Chapter 3

29 2 2
                                    

Gerard's POV

I held my key to my chest as I hauled my bags to my cabin, the little wolf on the keyring dangling. I walked past, and avoided, kids who were messing around in the halls. It looked like when you would walk down the corridor of just about any high school, but without all the lockers. There were a lot of doors though. "Shitshitshit-" I whispered, groaning as I tried to slide past all the way to my door number; 419. I rushed past a lot of people, finally sticking my key into the lock and almost falling into my room.

I quickly shut and locked the door, having weird scenarios of a kid trying to claim that this is his room or some shit. I knew that it was just a weird, impossible scenario, but I didn't want it happening anyway. Ya know? I looked around, feeling a tad bit worried about having to live in this room once I saw the plain white and gray. I groaned again, looking at the desk and pushing off the door.

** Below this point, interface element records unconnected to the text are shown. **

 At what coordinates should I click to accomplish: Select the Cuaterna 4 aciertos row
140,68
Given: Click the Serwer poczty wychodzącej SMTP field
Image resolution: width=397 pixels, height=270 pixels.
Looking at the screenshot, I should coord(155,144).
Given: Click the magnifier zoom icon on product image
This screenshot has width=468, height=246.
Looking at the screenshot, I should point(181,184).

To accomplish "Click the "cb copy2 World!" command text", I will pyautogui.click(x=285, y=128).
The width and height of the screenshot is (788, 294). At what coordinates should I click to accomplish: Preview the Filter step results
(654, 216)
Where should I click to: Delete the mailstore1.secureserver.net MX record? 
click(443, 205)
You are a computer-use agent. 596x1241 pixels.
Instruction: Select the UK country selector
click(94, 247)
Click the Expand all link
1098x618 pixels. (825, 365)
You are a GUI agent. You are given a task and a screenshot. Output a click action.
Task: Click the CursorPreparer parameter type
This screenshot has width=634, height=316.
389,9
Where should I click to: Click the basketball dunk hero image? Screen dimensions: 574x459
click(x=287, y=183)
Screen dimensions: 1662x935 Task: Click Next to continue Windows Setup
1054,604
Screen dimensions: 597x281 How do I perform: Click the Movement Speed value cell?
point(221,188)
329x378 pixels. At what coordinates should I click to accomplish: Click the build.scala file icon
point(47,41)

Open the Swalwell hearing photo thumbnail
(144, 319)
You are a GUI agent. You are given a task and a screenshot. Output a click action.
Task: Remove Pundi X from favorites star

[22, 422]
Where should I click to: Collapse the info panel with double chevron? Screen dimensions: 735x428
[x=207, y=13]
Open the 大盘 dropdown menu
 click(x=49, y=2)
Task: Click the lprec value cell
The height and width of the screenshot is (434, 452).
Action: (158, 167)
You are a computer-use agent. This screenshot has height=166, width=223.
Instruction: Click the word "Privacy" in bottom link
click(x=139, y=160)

Standing in the middle of the room, I felt the heat, having to turn on the air conditioning unit to cool down the room. The curtains were bland, just a beige color that went with the color scheme of the room. Whoever designed these did a horrible job, which was just my opinion I'm sure. I grabbed one of my bags, pulling out sheets and bedding to spruce up the place, slipping them on the twin-sized bed. It looked a bit better, but the situation finally set in after a while and I realized I would be here for 2 months. I sighed, sat down at the desk that sat to the right of the room, and pulled out a sheet of lined paper to write a letter to Mikey.

After folding it, putting it in an envelope, I stamped it and wrote down the return address so Mikey could write back. I glanced at the clock, knowing I should head to orientation soon, and deliver the letter while I was out. I went into another bag, grabbing out the picture of me and my brother, setting it on the nightstand.

I missed him already, it was quite a long time to be away from him. It would be the longest we ever spent apart. Before now, a week was the longest we'd gone, and that was a spring break trip and even then I missed him. I looked out my window, seeing a little creek peeking out between trees, and shook it off. I was the older brother, I was always worried, but I told him to have fun before I left and I should do the same.

I picked up my sketchbook, a pencil, and a new set of clothes to change into. I had a gray Misfits hoodie that had the sleeves cut off, a pair of gray jeans that had been cut into shorts, and a pair of old white converse. After changing from the almost all-black outfit, I sighed and looked in the mirror. I looked different in gray. I opened my door and locked it back, looking around and sighing as I started to walk to the main hall. I believe it's actually called the mess hall.

I jogged a little to get to my destination on time, reaching the crossroads and suddenly feeling pain in my right side as I fell to the ground. Someone ran into me. I grabbed my sketchbook and pencil, standing up and looking for whoever bumped into me. I spotted someone in all black, brushing off the dirt, then they looked at me. They looked intimidating and scary, a little angry as well. "W-watch where you're going... Please," The person mumbled. I was taken back a little, taking a step towards the trail. "Sorry," I whispered, running off and getting to the mess hall in record time. I looked and saw a little wolf sign, sitting down and sighing.

That person looked a little startled, but I don't know why I ran. I guess it was nerves of being in a new place, but there was definitely something about it. I sat there, opening up my sketchbook to doodle, occasionally looking around to make sure no one was looking at me. I wasn't narcissistic in thinking that someone was looking at me, I was worried I drew attention to myself and that everyone hated me or thought I was seeking for attention as I drew in my sketchbook. Ya feel? I guess anxiety really is serious... Might need to start taking it as such.

I looked at what I was doodling, seeing the outline of an eye, smiling a little as it looked okay. I draw in details, tilting my head as I noticed that it would be helpful if I had my kneading eraser. I shook it off and did the best I could without it, humming to myself as I shaded gently. It was taking a while for the orientation thing to start, which means that I decided to start practicing a little, drawing hands and whatnot to pass the time that happened to drip by slowly.